The popular Church, of which it was necessary to make the best, owing to the impracticability of the Church apart, apparently embraced all, yet, within it, according to Luther, the true believers formed an invisible Church, and this in a twofold manner, first, because they were themselves not to be recognised, and, secondly, because the Word and the Sacrament, from which they derived their religious life, concealed a whole treasure of invisible forces.
With such imperfect elements it was, however, impossible to establish a new Church system. A new phase was imminent, towards which everything was gravitating of its own accord; this was the State Church, i.e. the national Church as a State institution, with the sovereign at its head. The various congregational churches formed a visible body frequently impinging on the outward, civil government, and largely dependent on the support of the authorities; hence their gradual evolution into a State Church. The local and national character of the new system paved the way for this development. Luther, whilst at the bottom of his heart anxious to check it—for his ideal was an independent Church—came, under pressure of circumstances, to champion it as the best and only thing. A popular Church or State Church had never been his object, yet he ultimately welcomed the State Church as the best way to meet difficulties; this we shall see more clearly further on.

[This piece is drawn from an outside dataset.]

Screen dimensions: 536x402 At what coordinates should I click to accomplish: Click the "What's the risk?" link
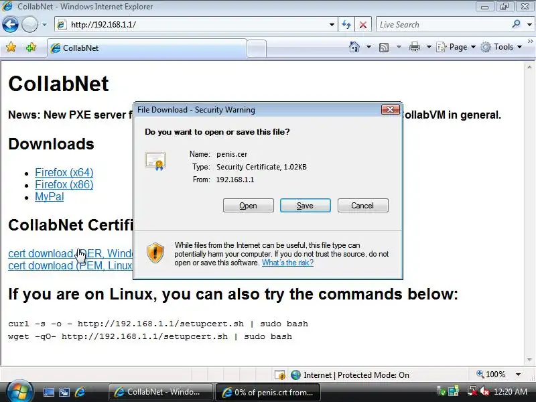(287, 263)
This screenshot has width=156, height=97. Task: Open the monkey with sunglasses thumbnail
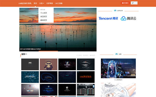click(x=49, y=64)
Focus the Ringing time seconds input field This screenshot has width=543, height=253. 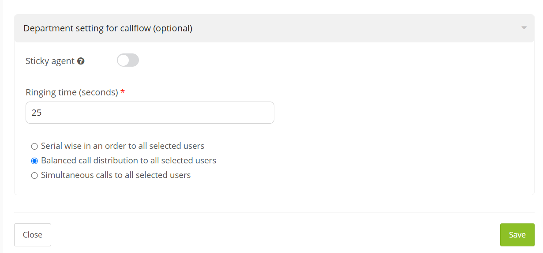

In his efforts to overcome the apathy of the masses he even had recourse to compulsion by the State, inviting the authorities to force resisters to attend Divine Worship.[61]
Luther should have asked himself whether the moral grandeur and strength which, in spite of its favourable appearance, the congregational Church lacked, would be found in the compulsory State Church. This question he should have been able to answer in the negative. It was a radical misfortune that in all the attempts made to infuse life into the branch torn away by Luther from the universal Catholic Church the secular power never failed to interfere. The State had stood sponsor to the new faith on its first appearance and, whether in Luther’s interest or in its own, the State continued to intervene in matters pertaining to the Church. This interweaving of politics with religion failed to insure to the new Church the friendly assistance of the State, but soon brought it into a position of entire subservience—in spite of the protests of the originator of the innovation.
The jurisdiction of the State within the “Church,” in the case of the early Lutheran congregations, did not amount to any actual government of the Church by the sovereign. This, in the appalling form it was to assume, was a result of the later Consistories. What, with Luther’s consent, first passed into the hands of the secular authorities was the jurisdiction in certain external matters which, according to the earlier Canon Law, really belonged to the Bishop’s court. When episcopal authority was abolished the Elector of Saxony assumed this jurisdiction as a sort of bishop faute-de-mieux, or, to use Melanchthon’s expression, as the principal member of the Church (“membrum præcipuum ecclesiæ”).[62] The jurisdiction in question concerned, above all, matrimonial cases which, according to Luther, belonged altogether to the secular courts, matters of tithes, certain offences against ecclesiastical or secular law and points of Church discipline affecting public order. Luther had declared that the Church possessed no power to govern, that the only object for which it existed was to make men pious by means of the Word, that the secular authority was the only one able to make laws and formally to claim obedience “whether it does right or wrong.”[63] Hence the State in assuming jurisdiction in the above matters was doing nobody any injustice, was merely exercising its right, whilst the authority of which it made use was not “ecclesiastical,” but merely the common law exercised for the purpose of preserving “sound doctrine” and the “true Church.”[64]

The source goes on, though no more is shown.